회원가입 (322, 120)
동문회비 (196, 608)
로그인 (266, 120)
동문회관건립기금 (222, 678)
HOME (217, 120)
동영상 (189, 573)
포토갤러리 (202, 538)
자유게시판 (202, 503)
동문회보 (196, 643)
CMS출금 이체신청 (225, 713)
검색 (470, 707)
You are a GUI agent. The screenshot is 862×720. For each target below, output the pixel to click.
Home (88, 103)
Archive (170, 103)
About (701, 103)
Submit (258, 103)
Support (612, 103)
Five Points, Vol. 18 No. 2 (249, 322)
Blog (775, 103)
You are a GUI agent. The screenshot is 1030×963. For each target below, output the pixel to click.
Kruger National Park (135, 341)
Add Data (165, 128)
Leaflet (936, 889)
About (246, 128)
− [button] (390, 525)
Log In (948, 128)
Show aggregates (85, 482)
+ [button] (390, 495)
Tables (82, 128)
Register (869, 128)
...
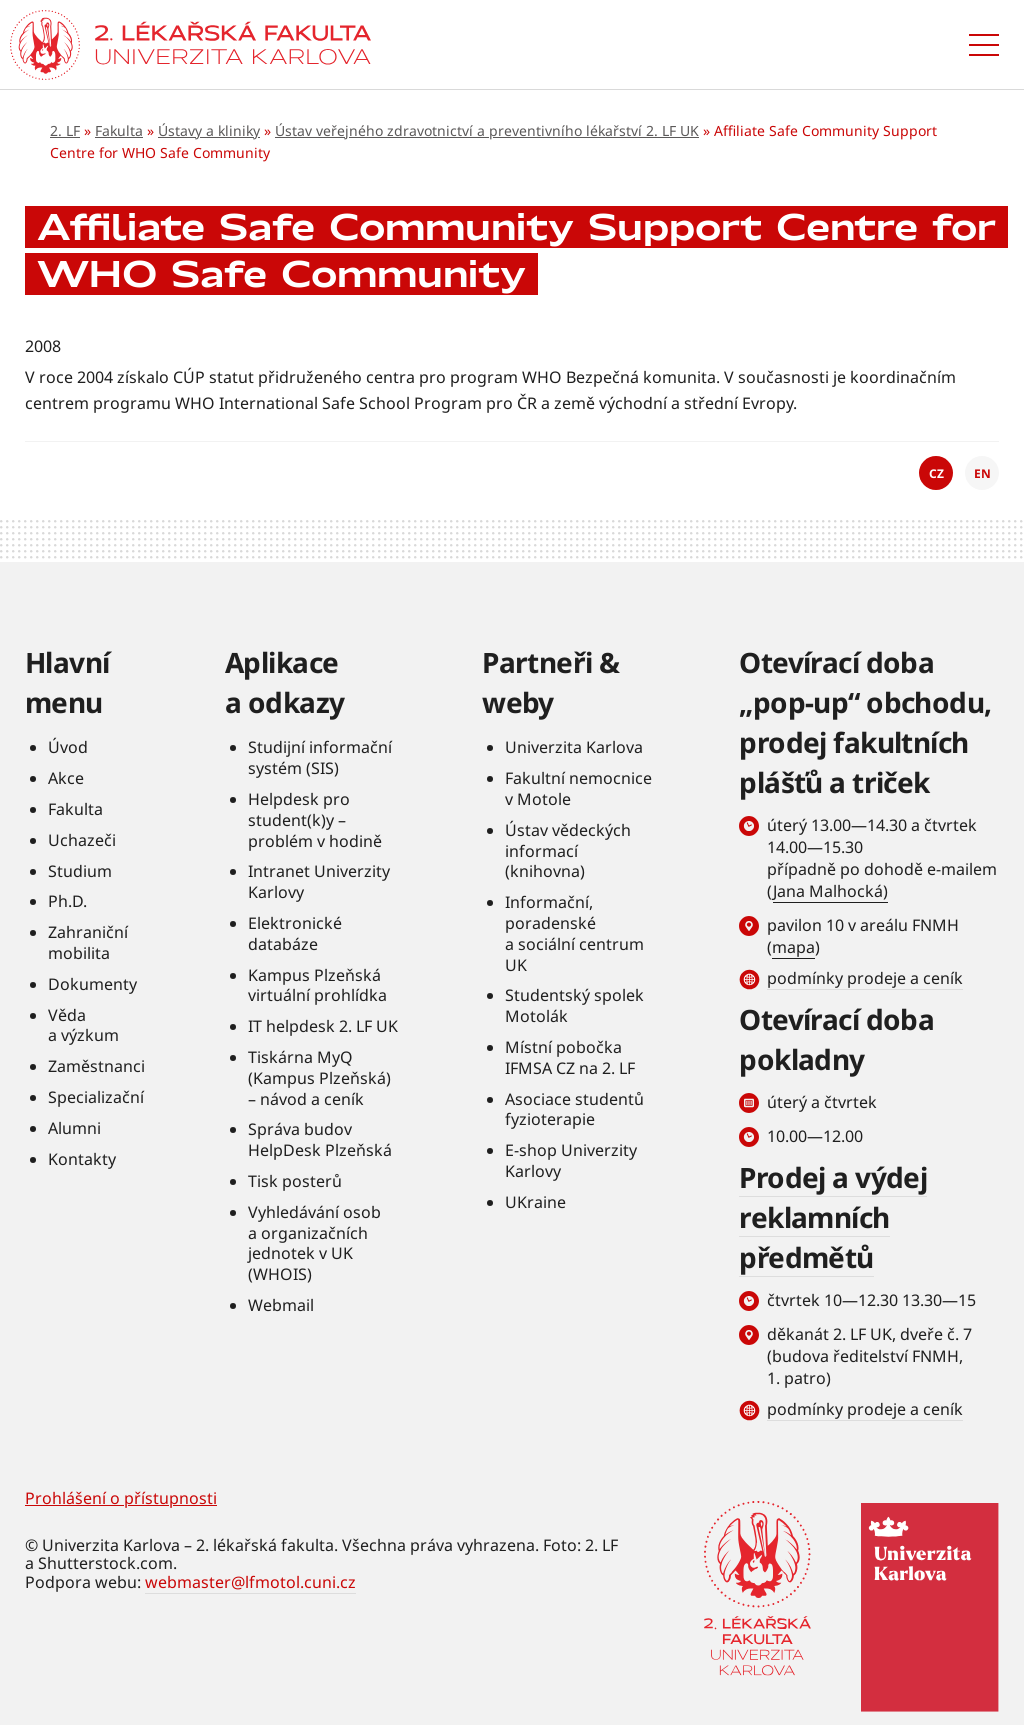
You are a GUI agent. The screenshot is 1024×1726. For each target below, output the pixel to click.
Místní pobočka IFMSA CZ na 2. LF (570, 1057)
---
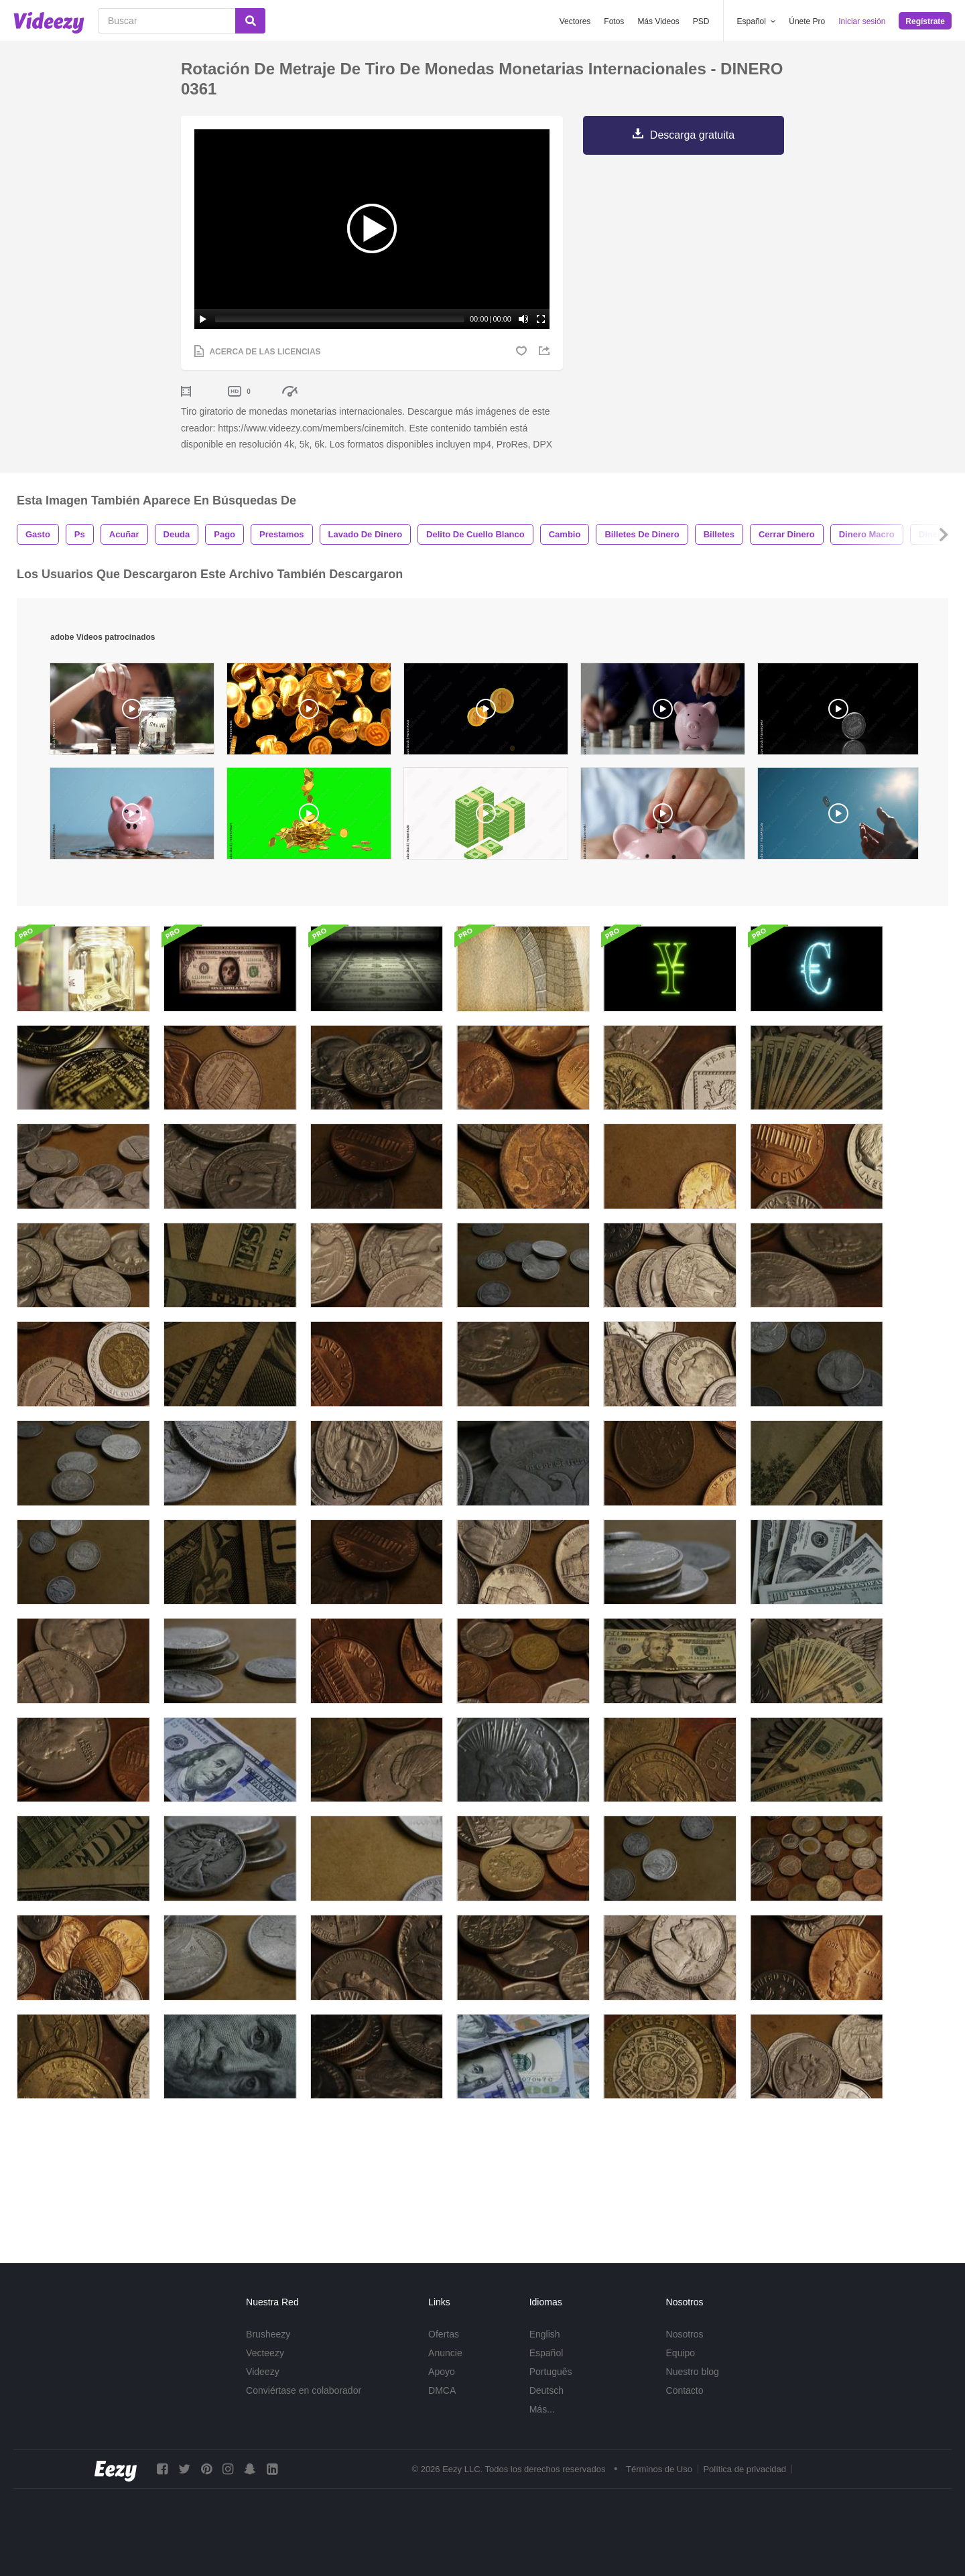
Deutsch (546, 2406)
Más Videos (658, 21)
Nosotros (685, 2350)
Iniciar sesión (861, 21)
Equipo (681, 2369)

_What you will do:_ Write out the entries from the line with "회원가입 (322, 120)" up to and including the line with "Tables (82, 128)", repeating each line exactly.

_Response for this exercise:_
회원가입 (322, 120)
동문회비 (196, 608)
로그인 (266, 120)
동문회관건립기금 (222, 678)
HOME (217, 120)
동영상 (189, 573)
포토갤러리 (202, 538)
자유게시판 (202, 503)
동문회보 (196, 643)
CMS출금 이체신청 (225, 713)
검색 (470, 707)
You are a GUI agent. The screenshot is 862×720. For each target below, output the pixel to click.
Home (88, 103)
Archive (170, 103)
About (701, 103)
Submit (258, 103)
Support (612, 103)
Five Points, Vol. 18 No. 2 (249, 322)
Blog (775, 103)
You are a GUI agent. The screenshot is 1030×963. For each target below, output the pixel to click.
Kruger National Park (135, 341)
Add Data (165, 128)
Leaflet (936, 889)
About (246, 128)
− [button] (390, 525)
Log In (948, 128)
Show aggregates (85, 482)
+ [button] (390, 495)
Tables (82, 128)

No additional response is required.